Wednesday, September 25, 2019

"Let's See Them Aliens": Civilians "Raid" U.S. Military Installation In Search For Alien Life

Image result for area 51 raid
Source: TIME Magazine


Disclaimer: This is my joke/unrelated to history blog post.


The Government has a lot on its hands. A trade war, a budget deficit, healthcare problems, you name it.
Whether the government is doing well to solve those problems… uh, let’s leave that for another day. Today,
let’s take a look at what the citizenry is up to.


Ah, yes. Raiding a U.S. military installation that was kept a secret for most of U.S. history.


The so-called Area 51 “raid” was first proposed early-mid 2019 in a Facebook event titled, “Storm Area 51:
They can’t stop all of us.” The event quickly gained popularity, eventually reaching two million people
committing to going.


Of those two million, around 3,000 actually showed up to “raid” Area 51 on September 20th. Their plan?
“Naruto” run (the act of throwing one’s arms behind their back, bending over, and running at high speeds)
to dodge the military’s bullets, storm Area 51, and save the aliens (among other things, like, uh...) trapped
inside. 


Contrary to what some believe, the raid on Area 51 was less of a raid and more of a community event. “Alienstock,” the eventual name of the event, was announced as a music festival that would take place on the site. Though there were guards in front of the gate, sources from the TIME article state that the guards were quite friendly. Guards and raiders alike partied, took photos, and had a good time.


In spite of the raid not turning out as expected, many were happy with how the event turned out. Raiders showed up with costumes joke protest signs, and lots of music and food. Lore surrounding aliens at Area 51 was a central theme of the event, with many calls to “see them aliens.”


So in spite of the fact that many thought that hundreds of people would die in stupidity and that this would end up becoming a humanitarian crisis, I personally am happy that the people who turned up didn’t cause too much trouble and had a good time. 

Question Prompts:

  1. You wanna see them aliens? Or nah?
  2. Knowing how the event really turned out in hindsight, would you have attended had you been given the chance?
  3. What do you think of this whole debacle? Stupid? Wholesome?
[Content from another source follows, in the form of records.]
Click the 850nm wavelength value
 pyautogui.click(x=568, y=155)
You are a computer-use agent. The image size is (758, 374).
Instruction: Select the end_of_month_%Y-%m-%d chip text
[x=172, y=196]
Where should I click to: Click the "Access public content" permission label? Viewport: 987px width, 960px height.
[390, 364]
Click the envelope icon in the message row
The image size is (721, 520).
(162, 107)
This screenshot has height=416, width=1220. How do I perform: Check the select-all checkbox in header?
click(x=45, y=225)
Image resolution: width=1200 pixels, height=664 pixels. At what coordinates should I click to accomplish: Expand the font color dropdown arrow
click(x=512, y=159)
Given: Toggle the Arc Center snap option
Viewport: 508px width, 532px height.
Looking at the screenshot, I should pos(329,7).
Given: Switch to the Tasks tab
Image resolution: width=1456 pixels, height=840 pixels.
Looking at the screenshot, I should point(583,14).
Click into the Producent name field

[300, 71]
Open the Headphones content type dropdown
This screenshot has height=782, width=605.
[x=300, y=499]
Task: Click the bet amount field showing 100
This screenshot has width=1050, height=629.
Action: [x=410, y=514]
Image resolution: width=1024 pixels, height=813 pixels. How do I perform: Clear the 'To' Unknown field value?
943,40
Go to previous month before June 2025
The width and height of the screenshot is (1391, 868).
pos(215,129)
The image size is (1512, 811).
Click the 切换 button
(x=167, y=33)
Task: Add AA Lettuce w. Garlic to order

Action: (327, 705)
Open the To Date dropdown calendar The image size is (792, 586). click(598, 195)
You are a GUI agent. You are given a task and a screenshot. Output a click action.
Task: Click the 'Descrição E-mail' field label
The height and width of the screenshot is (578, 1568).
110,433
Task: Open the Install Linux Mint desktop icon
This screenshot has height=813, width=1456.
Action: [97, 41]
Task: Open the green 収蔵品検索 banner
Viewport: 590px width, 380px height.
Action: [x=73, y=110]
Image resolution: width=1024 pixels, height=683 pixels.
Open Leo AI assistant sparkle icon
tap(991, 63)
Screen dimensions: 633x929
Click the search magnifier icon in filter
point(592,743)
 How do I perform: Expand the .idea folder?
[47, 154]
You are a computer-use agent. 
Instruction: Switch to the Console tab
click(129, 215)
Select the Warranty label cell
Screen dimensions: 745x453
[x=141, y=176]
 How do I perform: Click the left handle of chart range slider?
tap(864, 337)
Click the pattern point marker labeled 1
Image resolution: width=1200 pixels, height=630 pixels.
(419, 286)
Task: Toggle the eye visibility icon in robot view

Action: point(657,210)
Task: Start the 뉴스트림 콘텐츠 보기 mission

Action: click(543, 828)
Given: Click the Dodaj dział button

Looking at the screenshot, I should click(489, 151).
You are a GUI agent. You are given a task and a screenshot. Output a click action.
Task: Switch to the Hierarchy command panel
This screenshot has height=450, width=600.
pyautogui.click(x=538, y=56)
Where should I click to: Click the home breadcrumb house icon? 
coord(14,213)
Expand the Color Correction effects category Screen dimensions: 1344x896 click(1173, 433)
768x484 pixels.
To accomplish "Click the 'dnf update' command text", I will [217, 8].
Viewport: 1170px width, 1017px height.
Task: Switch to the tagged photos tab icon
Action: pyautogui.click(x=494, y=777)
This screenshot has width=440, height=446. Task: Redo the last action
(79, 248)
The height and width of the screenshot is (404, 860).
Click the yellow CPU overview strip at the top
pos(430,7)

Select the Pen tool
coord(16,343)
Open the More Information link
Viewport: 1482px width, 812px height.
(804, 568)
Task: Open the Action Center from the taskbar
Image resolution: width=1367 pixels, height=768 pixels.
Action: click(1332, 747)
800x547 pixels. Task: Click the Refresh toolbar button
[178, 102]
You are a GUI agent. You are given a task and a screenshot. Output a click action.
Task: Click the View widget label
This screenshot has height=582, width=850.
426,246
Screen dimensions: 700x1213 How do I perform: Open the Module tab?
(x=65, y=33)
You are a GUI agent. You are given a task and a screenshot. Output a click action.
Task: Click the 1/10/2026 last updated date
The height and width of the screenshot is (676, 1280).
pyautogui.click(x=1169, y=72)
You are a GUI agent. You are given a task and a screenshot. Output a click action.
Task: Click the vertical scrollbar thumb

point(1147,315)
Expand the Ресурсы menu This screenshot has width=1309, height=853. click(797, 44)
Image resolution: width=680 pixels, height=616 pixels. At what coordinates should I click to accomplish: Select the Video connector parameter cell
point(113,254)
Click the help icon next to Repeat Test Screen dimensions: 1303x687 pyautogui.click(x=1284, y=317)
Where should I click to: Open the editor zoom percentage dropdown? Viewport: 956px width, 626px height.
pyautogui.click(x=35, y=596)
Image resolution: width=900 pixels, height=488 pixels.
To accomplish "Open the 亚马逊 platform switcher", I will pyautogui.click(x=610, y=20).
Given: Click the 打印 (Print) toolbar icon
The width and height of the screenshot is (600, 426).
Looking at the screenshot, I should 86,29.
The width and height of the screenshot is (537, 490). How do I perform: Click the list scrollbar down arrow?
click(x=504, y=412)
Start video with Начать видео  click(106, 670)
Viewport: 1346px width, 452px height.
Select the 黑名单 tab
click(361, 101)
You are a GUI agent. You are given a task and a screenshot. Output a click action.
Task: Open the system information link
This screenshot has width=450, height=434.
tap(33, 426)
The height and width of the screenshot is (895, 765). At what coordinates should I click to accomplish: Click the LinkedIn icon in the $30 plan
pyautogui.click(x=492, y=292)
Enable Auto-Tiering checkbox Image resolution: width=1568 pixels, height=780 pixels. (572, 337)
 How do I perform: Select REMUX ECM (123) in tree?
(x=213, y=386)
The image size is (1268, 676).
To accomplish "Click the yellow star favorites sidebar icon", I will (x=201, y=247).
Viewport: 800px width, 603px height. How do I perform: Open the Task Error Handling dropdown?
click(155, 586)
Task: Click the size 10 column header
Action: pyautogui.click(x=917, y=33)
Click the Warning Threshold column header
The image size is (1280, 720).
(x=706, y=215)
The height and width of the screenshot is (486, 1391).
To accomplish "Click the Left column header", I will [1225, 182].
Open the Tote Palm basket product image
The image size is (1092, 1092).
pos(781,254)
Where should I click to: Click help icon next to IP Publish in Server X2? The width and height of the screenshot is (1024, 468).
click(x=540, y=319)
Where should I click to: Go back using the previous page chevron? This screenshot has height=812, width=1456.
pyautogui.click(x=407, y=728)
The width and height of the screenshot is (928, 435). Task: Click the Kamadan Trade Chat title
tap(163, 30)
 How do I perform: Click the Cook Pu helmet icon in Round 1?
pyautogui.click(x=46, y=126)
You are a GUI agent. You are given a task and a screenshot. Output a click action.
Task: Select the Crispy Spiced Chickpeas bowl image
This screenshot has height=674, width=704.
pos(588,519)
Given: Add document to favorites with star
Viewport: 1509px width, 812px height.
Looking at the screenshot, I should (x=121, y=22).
Both?
  4. Do you personally believe aliens exist, inside Area 51 or not?

2 comments:

X Æ A-12 said...

This is a classic representation of the unity that ridiculous things on the internet can bring us. In response to your questions:
1. Yes
2. If I didn't have to go to school or other obligations, attending with some friends would sound pretty fun and could definitely make for an interesting story down the road.
3. This whole "raid" was both stupid and wholesome. Although it started off as a planned "raid," nobody really expected anyone to try to break into the military base and everyone seemed to enjoy each others' company (raiders and guards alike) and it seemed to be an overall good experience for those who attended.
4. I definitely don't think that aliens are kept within the confines of Area 51, since it's actually an air force base and not some intergalactic communications area. But for aliens in general, I'm not so sure.

Anonymous said...

My Twitter feed pretty much blew up as soon as this whole shebang concluded, so it's a pretty nice change of pace to see something remotely-positive, a nice escape from all of the mals of current affairs.

Now, in regards to your question:
1.) Gamers rise up, let's go
2.) To be honest, as much as I joke around about it, I don't really see myself attending, even with other friends. Mostly due to other existing obligations.
3.) Beyond the 5 arrests (because public exposure and drunkenness aren't nice), it was really nice to see the local community and some of the federal guards play along with the participants. Was it stupid? Yes, definitely. But, hey, nobody got hurt (unless you were the 5 that got arrested, of course)
4.) Personally, the existence of aliens is just a bunch of hubris and I doubt that there's some esoteric knowledge about extraterrestrial beings would be withheld in a federal facility. If you'll excuse me, I must now return to my nest in the sewers and present the scaly Queen-Mother of Xanu with a cat sacrifice.